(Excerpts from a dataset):
---*---
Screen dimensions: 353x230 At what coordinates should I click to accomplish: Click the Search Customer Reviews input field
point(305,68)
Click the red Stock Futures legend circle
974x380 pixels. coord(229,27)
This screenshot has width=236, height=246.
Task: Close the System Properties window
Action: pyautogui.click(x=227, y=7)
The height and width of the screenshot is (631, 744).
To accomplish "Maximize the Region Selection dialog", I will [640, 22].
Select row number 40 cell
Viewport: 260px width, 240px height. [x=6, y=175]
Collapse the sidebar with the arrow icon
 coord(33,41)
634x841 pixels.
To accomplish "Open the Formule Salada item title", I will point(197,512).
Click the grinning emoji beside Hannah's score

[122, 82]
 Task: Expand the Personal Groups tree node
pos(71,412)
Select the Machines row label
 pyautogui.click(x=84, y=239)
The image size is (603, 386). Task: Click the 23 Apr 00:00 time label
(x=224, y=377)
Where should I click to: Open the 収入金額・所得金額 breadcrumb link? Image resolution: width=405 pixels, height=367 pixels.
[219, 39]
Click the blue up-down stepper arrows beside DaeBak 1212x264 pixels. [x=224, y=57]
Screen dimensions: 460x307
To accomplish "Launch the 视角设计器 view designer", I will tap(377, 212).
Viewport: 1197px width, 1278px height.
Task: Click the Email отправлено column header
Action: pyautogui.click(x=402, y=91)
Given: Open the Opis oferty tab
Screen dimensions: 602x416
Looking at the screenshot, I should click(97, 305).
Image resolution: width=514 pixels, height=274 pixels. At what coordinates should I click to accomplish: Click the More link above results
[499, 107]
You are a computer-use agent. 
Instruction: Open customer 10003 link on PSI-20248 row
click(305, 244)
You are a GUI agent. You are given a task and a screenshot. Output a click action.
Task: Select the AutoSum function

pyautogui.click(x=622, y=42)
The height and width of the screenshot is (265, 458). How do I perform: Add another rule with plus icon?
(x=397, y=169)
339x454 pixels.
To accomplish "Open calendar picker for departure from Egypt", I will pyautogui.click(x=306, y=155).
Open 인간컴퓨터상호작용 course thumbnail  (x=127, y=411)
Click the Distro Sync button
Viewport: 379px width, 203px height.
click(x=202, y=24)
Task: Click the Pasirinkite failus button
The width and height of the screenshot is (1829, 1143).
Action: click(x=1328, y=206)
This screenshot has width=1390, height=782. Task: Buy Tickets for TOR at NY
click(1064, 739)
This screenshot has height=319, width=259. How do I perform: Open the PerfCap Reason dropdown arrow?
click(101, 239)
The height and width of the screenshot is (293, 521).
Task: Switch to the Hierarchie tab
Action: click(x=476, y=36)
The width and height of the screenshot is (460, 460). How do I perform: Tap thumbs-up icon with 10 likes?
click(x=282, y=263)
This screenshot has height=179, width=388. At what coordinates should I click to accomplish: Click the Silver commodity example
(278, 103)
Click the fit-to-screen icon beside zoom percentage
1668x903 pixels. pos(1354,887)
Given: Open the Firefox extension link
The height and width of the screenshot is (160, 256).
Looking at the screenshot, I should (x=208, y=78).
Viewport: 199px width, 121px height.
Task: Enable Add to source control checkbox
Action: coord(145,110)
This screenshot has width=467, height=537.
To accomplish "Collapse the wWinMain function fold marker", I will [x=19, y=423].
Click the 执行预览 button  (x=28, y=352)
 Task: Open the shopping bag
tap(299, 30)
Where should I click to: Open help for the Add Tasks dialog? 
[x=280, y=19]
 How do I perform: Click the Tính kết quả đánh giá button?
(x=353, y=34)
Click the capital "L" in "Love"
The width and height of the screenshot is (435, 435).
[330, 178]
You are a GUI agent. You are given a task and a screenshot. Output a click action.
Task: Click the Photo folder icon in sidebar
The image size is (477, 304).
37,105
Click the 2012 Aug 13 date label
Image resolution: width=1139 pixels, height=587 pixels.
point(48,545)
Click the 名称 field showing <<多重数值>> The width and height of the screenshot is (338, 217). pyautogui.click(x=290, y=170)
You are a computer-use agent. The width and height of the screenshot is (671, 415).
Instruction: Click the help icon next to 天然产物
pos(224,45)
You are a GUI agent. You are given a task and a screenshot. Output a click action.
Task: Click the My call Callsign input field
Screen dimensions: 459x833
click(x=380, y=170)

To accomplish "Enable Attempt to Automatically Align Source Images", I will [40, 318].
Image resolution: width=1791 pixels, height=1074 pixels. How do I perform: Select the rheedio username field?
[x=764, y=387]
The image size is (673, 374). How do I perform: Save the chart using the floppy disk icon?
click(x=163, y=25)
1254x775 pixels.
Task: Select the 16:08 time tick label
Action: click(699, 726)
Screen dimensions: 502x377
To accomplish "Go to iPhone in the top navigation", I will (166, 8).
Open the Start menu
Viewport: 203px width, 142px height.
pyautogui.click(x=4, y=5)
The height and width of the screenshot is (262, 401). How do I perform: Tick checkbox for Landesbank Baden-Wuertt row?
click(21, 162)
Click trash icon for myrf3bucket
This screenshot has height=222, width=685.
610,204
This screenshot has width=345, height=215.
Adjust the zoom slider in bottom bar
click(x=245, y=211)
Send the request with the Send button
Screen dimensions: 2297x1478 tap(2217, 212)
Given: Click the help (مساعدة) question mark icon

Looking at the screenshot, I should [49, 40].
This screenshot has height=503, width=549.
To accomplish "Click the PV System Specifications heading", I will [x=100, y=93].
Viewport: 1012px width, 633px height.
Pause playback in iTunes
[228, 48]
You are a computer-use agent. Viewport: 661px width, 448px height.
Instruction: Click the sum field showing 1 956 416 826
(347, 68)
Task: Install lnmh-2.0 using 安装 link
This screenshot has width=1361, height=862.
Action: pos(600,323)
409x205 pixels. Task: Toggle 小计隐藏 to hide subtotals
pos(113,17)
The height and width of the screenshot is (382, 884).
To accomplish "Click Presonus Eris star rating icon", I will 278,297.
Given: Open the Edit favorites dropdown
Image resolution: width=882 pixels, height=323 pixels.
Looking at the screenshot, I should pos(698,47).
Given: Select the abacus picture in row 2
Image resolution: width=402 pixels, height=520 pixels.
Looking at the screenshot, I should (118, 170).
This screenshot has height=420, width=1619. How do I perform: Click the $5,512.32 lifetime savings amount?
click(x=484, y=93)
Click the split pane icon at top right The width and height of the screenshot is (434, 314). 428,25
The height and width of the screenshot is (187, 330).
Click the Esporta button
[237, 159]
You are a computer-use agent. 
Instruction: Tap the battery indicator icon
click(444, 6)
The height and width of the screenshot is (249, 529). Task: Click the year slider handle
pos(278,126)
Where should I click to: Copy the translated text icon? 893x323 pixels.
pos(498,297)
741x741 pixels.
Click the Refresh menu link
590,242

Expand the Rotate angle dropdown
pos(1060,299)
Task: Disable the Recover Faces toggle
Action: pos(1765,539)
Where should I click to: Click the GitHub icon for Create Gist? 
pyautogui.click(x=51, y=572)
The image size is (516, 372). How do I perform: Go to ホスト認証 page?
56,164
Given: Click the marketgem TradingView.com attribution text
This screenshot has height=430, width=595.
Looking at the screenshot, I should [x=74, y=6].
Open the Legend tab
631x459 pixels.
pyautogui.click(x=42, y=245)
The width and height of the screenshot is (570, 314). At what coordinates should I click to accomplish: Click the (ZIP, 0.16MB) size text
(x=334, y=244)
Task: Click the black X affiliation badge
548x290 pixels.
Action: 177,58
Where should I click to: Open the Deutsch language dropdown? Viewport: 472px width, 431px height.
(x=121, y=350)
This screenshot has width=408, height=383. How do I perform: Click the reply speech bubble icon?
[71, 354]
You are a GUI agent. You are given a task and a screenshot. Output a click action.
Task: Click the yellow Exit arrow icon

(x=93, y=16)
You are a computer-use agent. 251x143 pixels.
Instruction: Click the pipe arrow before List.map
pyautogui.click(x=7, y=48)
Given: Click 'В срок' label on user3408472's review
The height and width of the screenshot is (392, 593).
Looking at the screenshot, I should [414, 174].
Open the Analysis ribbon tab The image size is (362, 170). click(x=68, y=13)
---*---
(Directions):
Of the lines above, retype only those from the line containing "Task: Expand the Personal Groups tree node" through the line containing "Screen dimensions: 460x307", including both, exactly.

(Response for this exercise):
 Task: Expand the Personal Groups tree node
pos(71,412)
Select the Machines row label
 pyautogui.click(x=84, y=239)
The image size is (603, 386). Task: Click the 23 Apr 00:00 time label
(x=224, y=377)
Where should I click to: Open the 収入金額・所得金額 breadcrumb link? Image resolution: width=405 pixels, height=367 pixels.
[219, 39]
Click the blue up-down stepper arrows beside DaeBak 1212x264 pixels. [x=224, y=57]
Screen dimensions: 460x307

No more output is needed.